**What to work on:** From the line containing "This screenshot has height=1568, width=456." through the end of the material below, output each line exactly as written, with pictures excluded.

**Extracted material:**
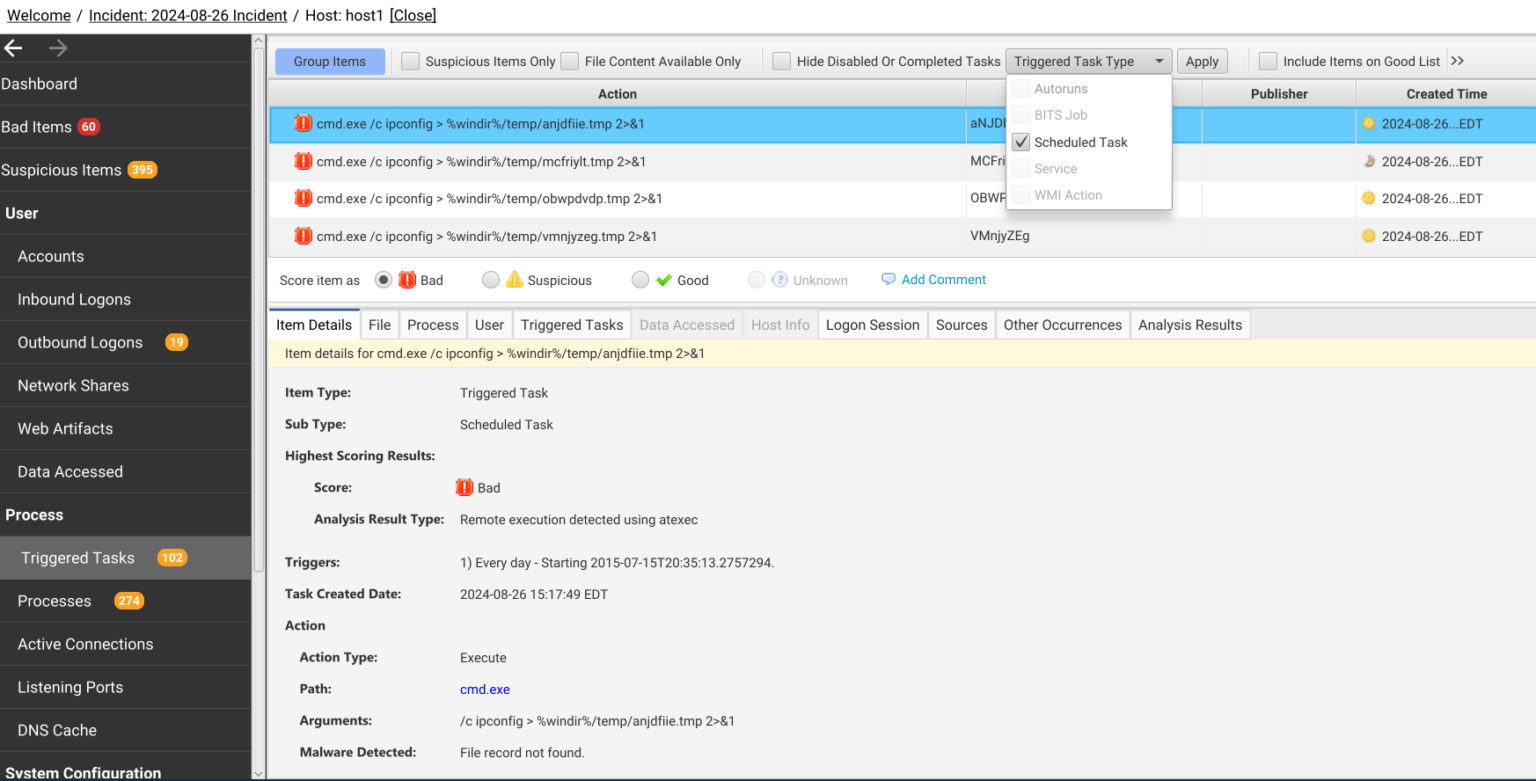This screenshot has height=781, width=1536.
Task: Click the back navigation arrow
Action: pos(14,47)
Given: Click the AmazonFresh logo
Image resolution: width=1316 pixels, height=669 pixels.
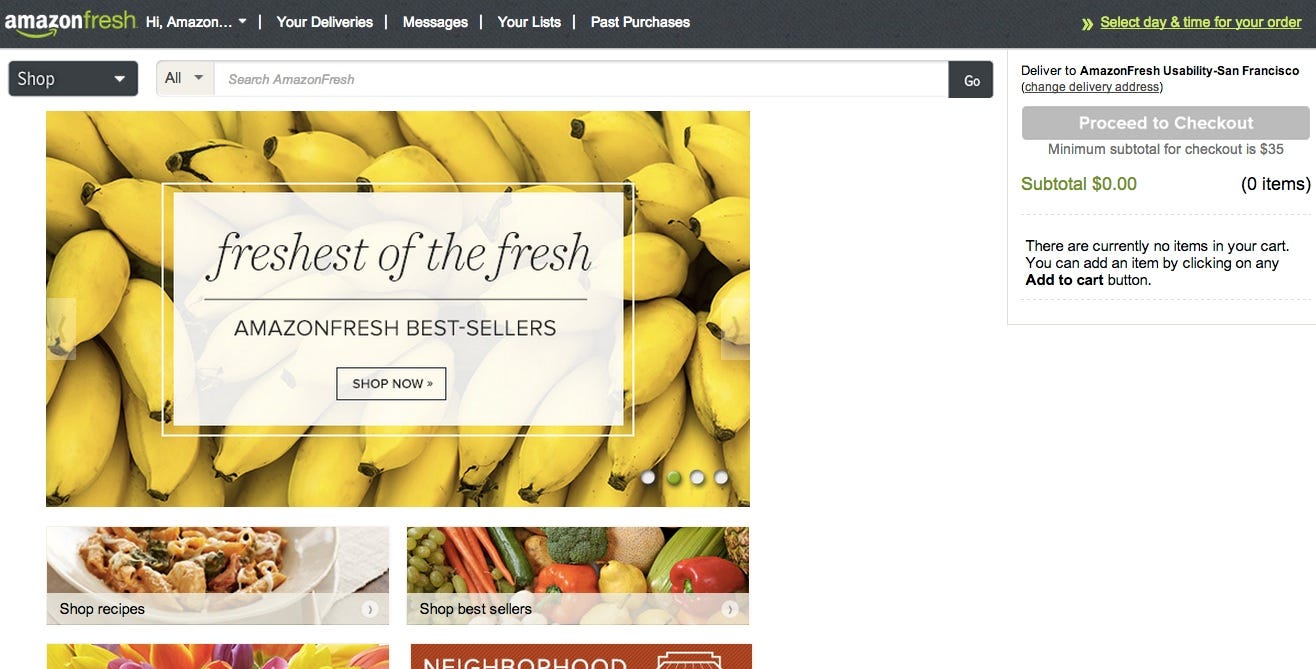Looking at the screenshot, I should point(69,22).
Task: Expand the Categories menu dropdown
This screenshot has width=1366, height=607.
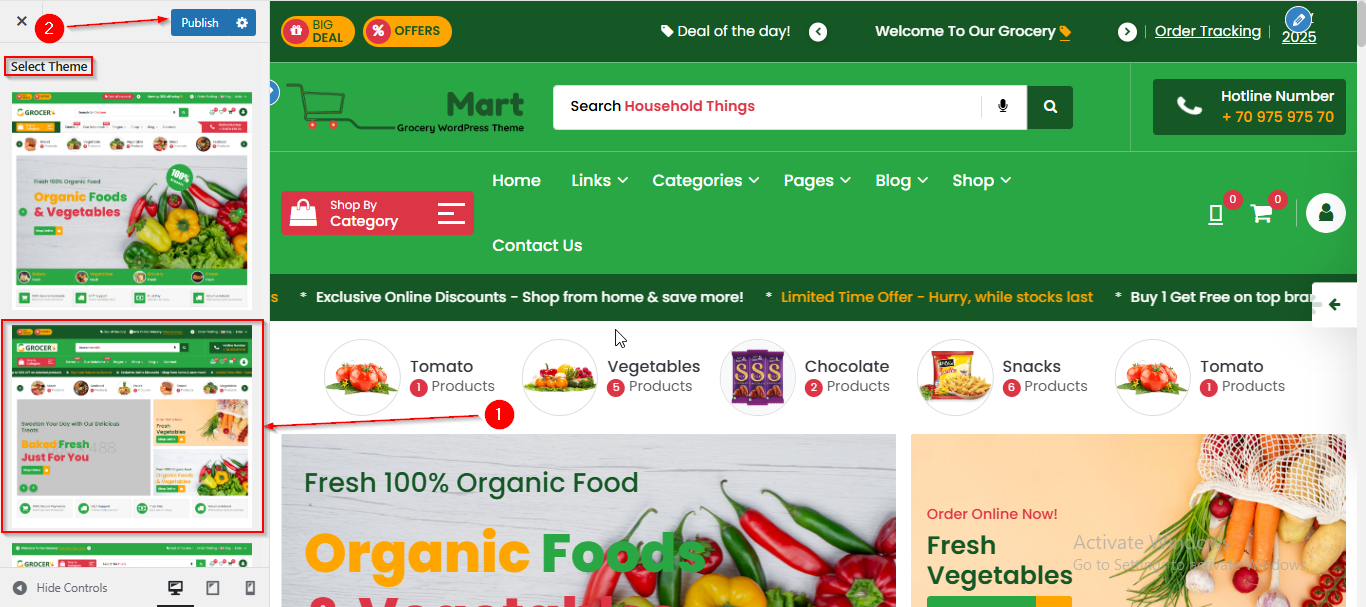Action: click(705, 181)
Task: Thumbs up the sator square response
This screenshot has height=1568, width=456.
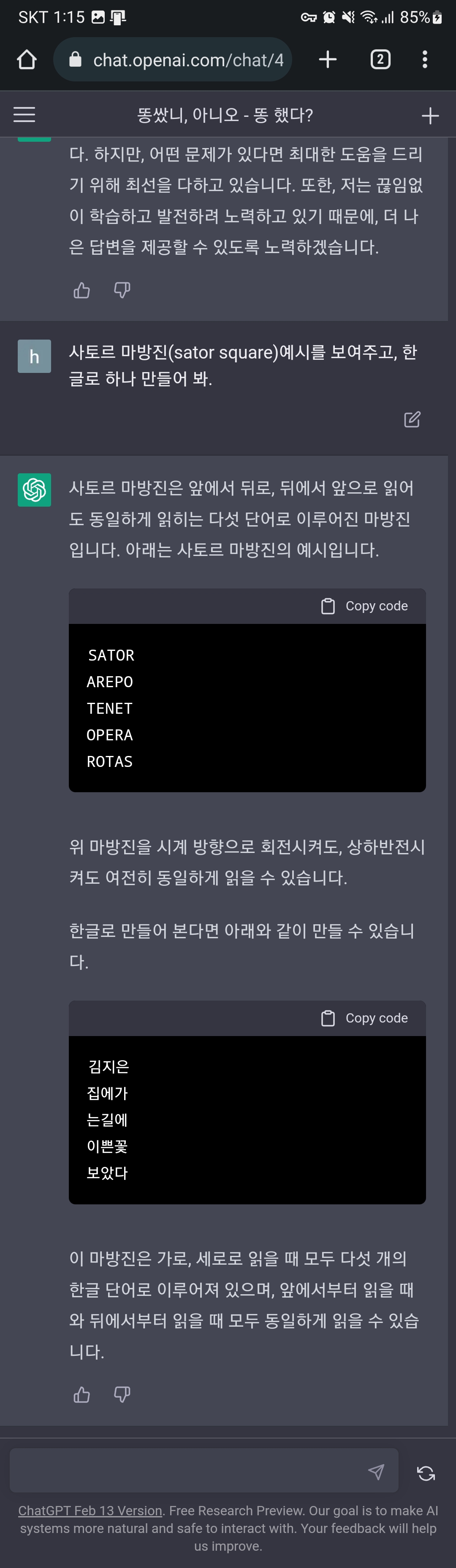Action: 81,1395
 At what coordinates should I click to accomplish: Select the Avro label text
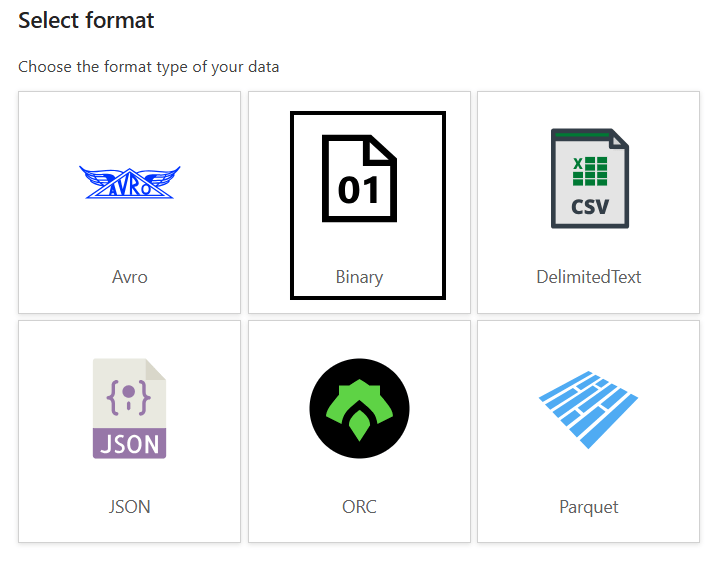(x=129, y=277)
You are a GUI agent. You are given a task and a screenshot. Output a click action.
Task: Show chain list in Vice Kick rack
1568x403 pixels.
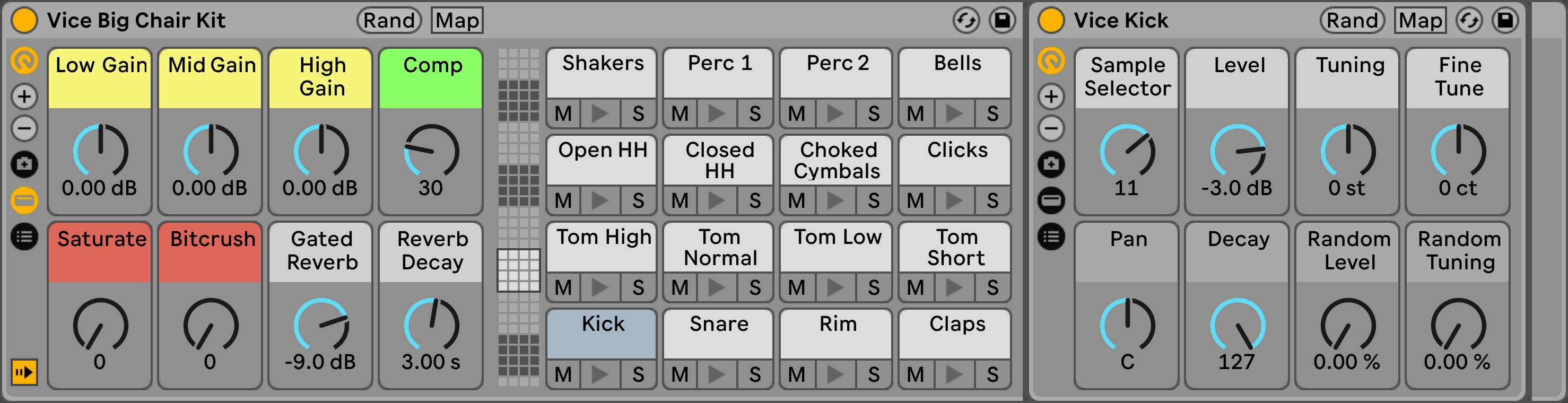[1051, 237]
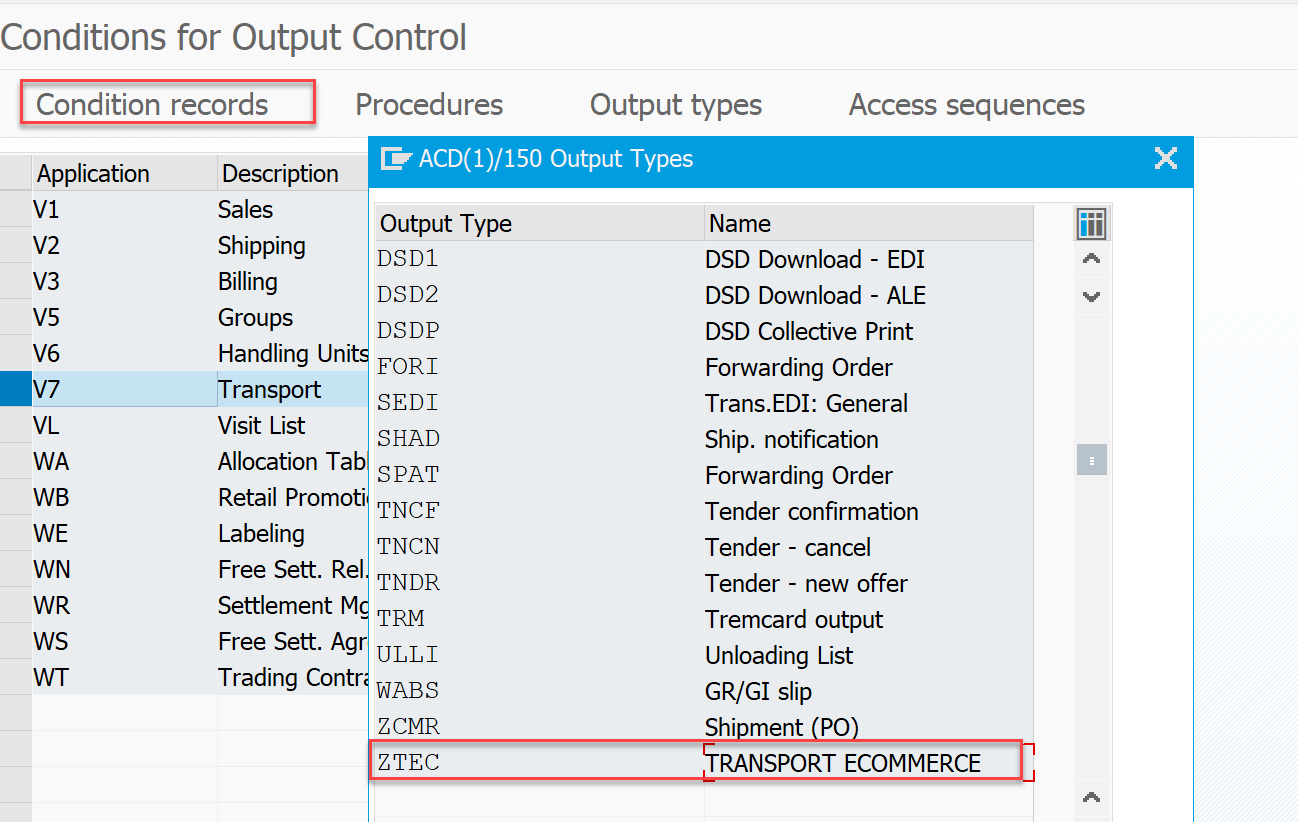
Task: Click the vertical scrollbar thumb
Action: coord(1091,460)
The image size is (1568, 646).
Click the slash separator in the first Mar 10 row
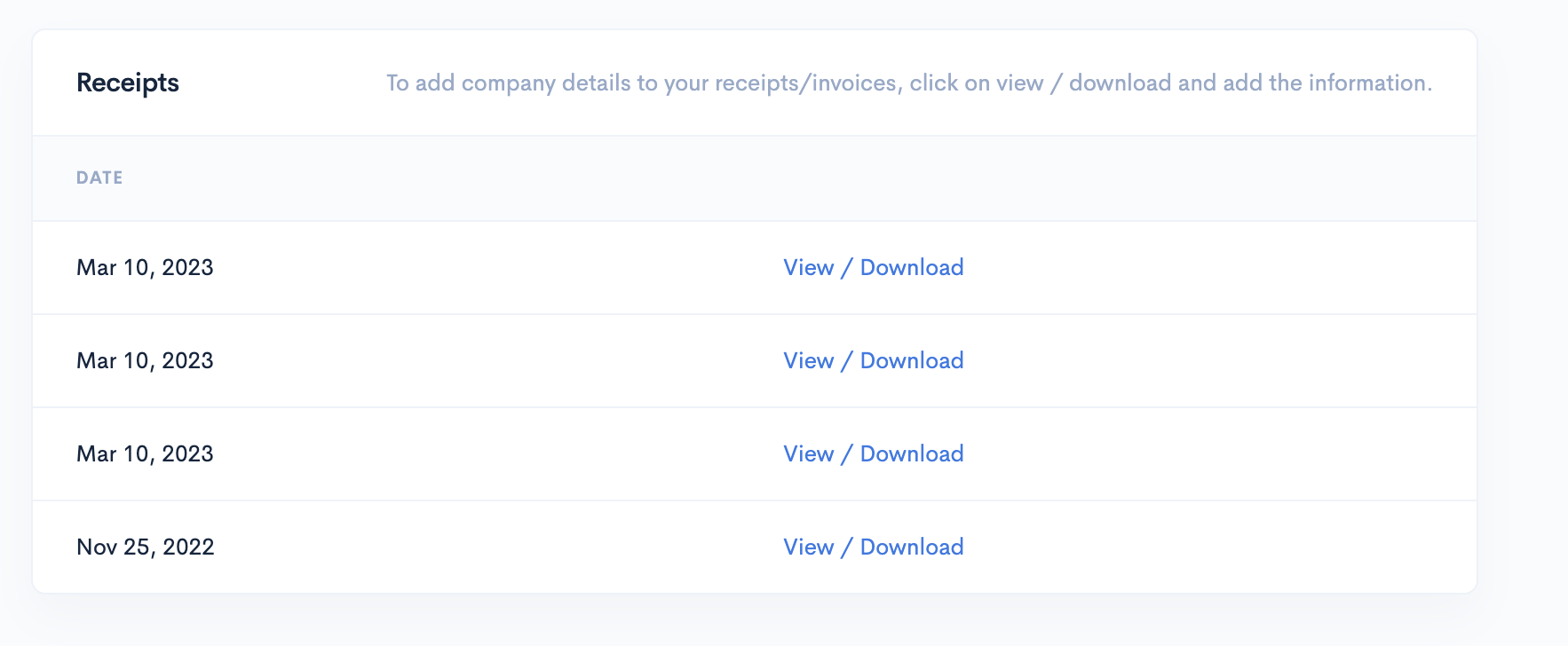click(x=847, y=267)
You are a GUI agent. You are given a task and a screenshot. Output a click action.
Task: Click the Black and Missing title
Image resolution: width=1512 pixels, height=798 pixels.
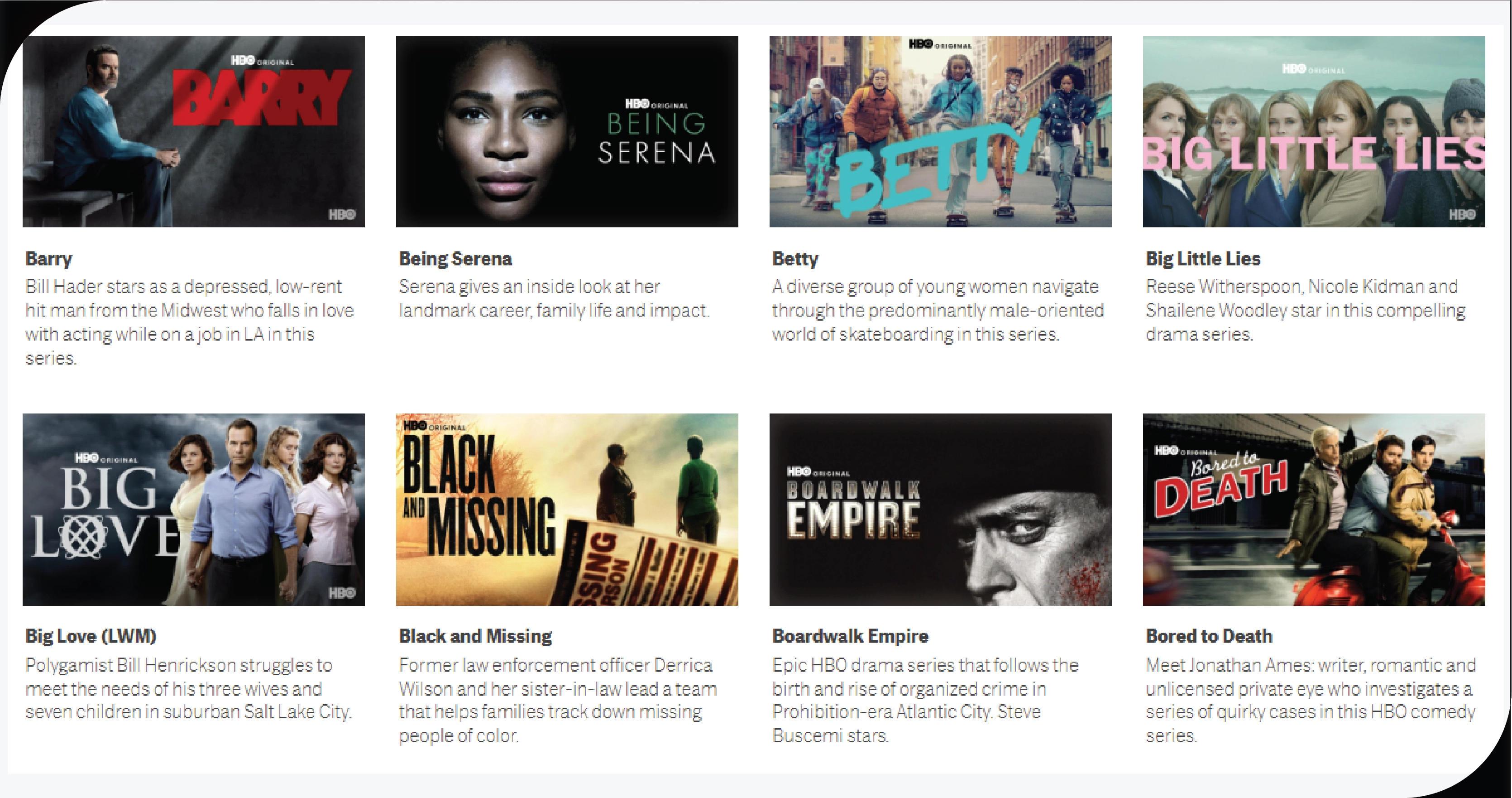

**Solution below:**
This screenshot has height=1568, width=456.
Action: 81,1395
 At what coordinates should I click to accomplish: Select the Avro label text
(x=129, y=277)
You are a GUI agent. You are given a task and a screenshot. Output a click action.
Task: Show chain list in Vice Kick rack
1568x403 pixels.
[1051, 237]
Task: Click the vertical scrollbar thumb
Action: coord(1091,460)
The image size is (1568, 646).
Click the slash separator in the first Mar 10 row
click(x=847, y=267)
You are a GUI agent. You are given a task and a screenshot. Output a click action.
Task: Click the Black and Missing title
Image resolution: width=1512 pixels, height=798 pixels.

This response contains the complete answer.